Additionally, Erbenová is conceiving an intervention on the threshold between the architecture and the natural environment, in the kitchen of the Gallery. In both cases, the artist creates an autonomous space, defined by color and form, a post-romantic landscape of a subjectivity and nature in ruins.
As such,the tiny installations of Tereza Erbenová can even be situated in-between the American Land Art movement and the late 19th century German romanticism. Occupying liminal territories of an interior (living room) and an exterior (kitchen), and often integrating rubbish (cigarette buts, components of computers, soil, etc.), her often small-scale architectures are hybrids that reach beyond the divide of trash and culture. They create a space of co-habitation of insects and bacteria, organic and non-organic, the natural and the artificial, leading towards a subjective anthropology for the artworld in its moral decline.

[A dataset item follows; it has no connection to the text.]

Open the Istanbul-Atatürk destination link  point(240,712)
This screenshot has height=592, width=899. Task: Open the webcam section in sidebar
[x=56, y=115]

Tereza Erbenová was born in 1988 in Prague, Czech Republic and currently lives and works in Prague. She studied at UMPRUM, Prague and at the National Academy of the Arts, Oslo. Since the late 2000s, Erbenová has sometimes worked with industrially produced toothpicks in lieu of brushes, applying vibrant fields of atomized clay to virtually any available surface. “I use all sorts of tools – Erborova explains her method of working – from my hands to my fingers to tiny brushes to rough household bristle brushes or rollers. I like to get in direct contact with the surface. With the toothpick, it is on the floor, off the surface, loose. It shoots clay through the air with air like a 3D sculpture machine body wired to my brain. The toothpick gun got my attention exactly at the time when I wanted to begin sculpting multidimensional pottery. The clay supply of the fresh toothpick is incredibly austere and the intake of too much coffee can amplify your reach and might accelerate your movements. This means I can make less happen in more time. It really is like a synthetic organ that can touch and encompass space and shrink distances. The infinite line. The expanding body. It allows me to approach situations with enormous thrust and positive aggression”.
Curated by Mark Divo and Isabell Alexandra M.